I start humming unconsciously. The melody of "Silent Night" fills the space between us. His eyebrows raise slightly, and for just a second, when I hum that carol, something shifts in his expression. Like he remembers being young once, before becoming whatever he is now.
"Christmas carols?"
I stop, embarrassed. "It's December. And Silent Night seems ironically appropriate." I pull the blankets tighter. "You still haven't told me your name. Which Rosetti are you?"
"Does it matter? We're all guilty in your eyes."
"It matters to me."
He studies me for a long moment. "Tomas. The cousin nobody talks about. The one who handles what Dom's too smart to touch and Leo's too hotheaded to manage properly."
Tomas. I've seen the name in financial records, always on the edges, never in the center. The one who handles what others won't. The cleaner. The enforcer.
"You're going to keep me here," I say. It's not a question.

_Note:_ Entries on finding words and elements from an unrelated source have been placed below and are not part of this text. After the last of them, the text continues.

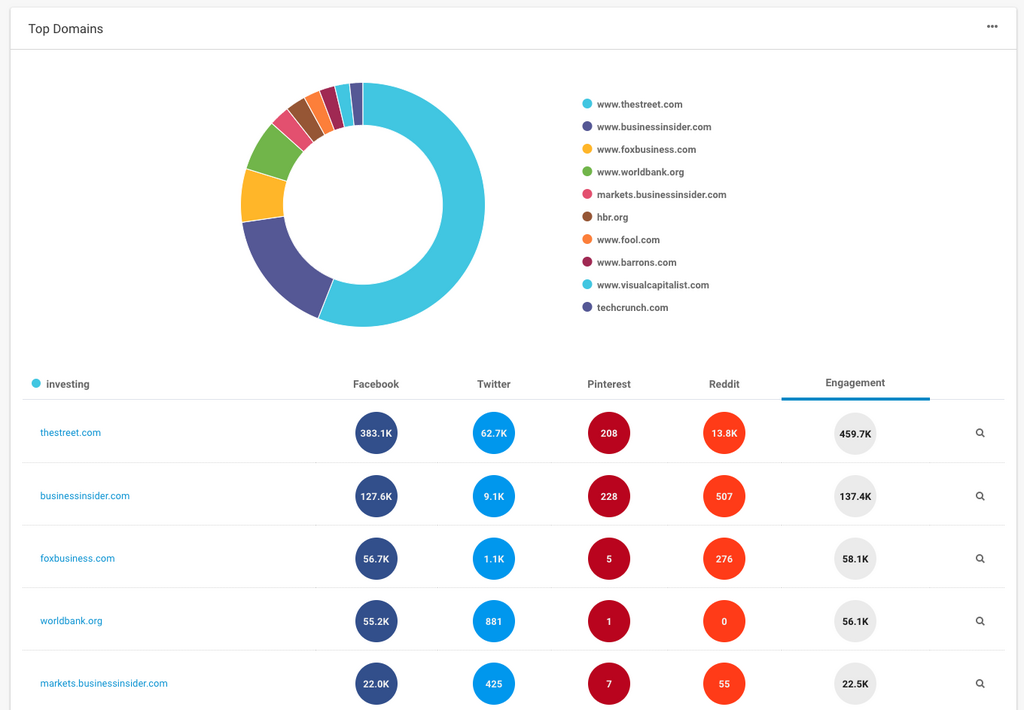Toggle www.thestreet.com legend entry
Image resolution: width=1024 pixels, height=710 pixels.
(639, 104)
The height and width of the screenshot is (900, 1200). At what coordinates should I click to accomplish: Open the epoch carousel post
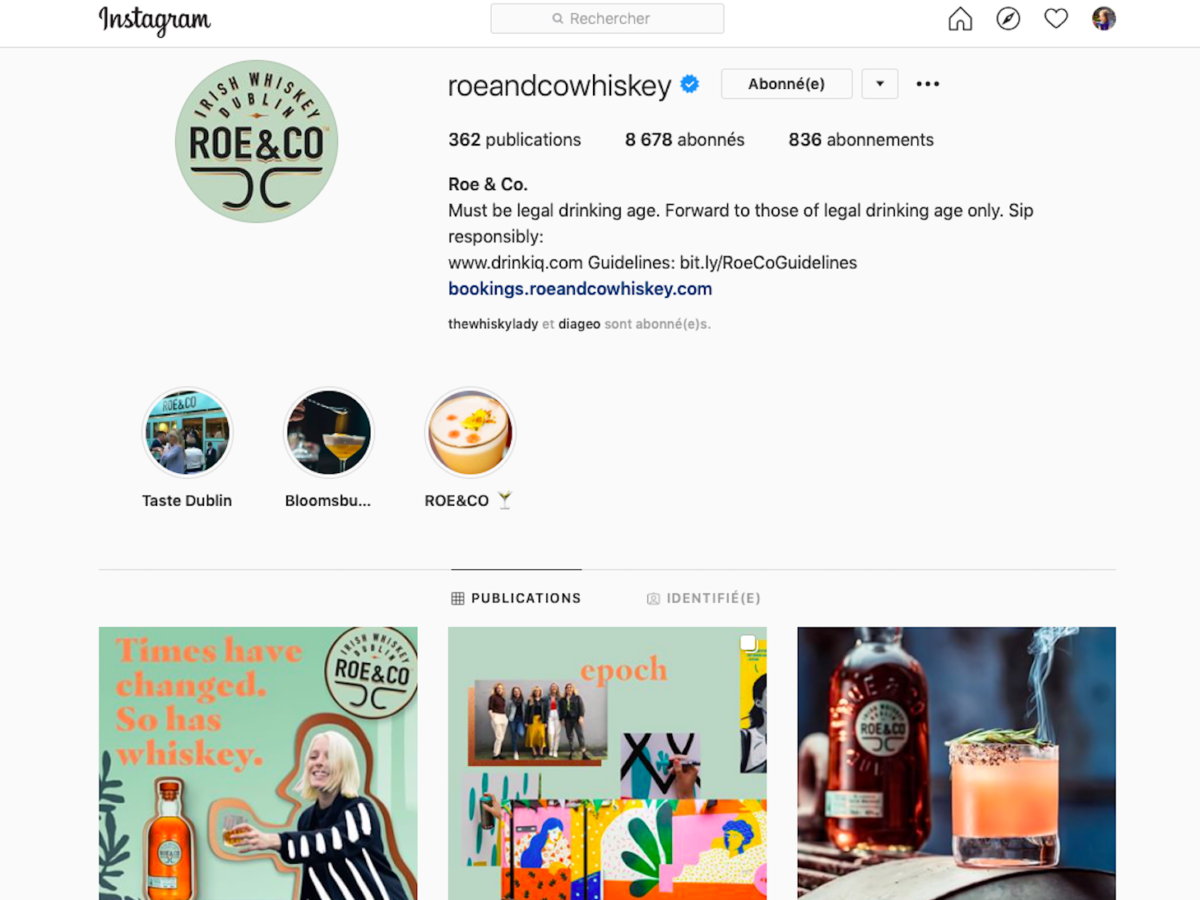pos(607,763)
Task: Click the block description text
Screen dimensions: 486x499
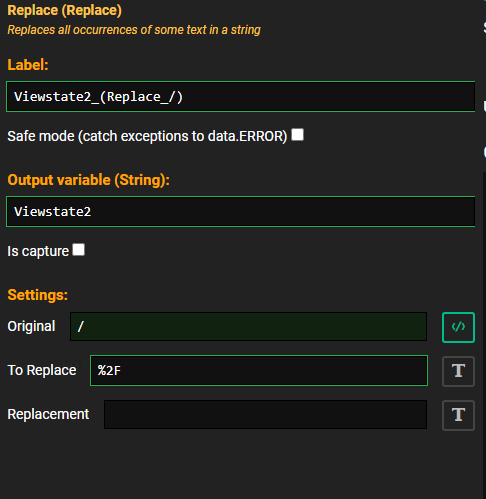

"The storm is keeping you here," he corrects. "I'm just providing hospitality. Though you should know, lawyers who get too close to my family usually disappear. You're lucky it's me you found and not someone less… philosophical about the value of life."
"Forced hospitality."
"Better than frozen death." He stands, finishes his whiskey in one swallow. "There's one bedroom that's usable. The others are under construction. You'll take it. I'll take the couch."
"How gentlemanly for a kidnapper."
His smile is all edges. "I'm not kidnapping you, prosecutor. Nature is. But make no mistake. You walked into my territory. You're under my roof. That makes you mine to protect or not, until those roads clear. In my family's world, possession is more than law. It's everything."
The weight of that statement settles over me like another blanket. Mine. Not the family's. His.
"And then?" I ask.
"Then you go back to your crusade, and I go back to my exile." Something flickers in his eyes. Pain? Anger? "Unless you freeze to death trying to escape before then. Your choice."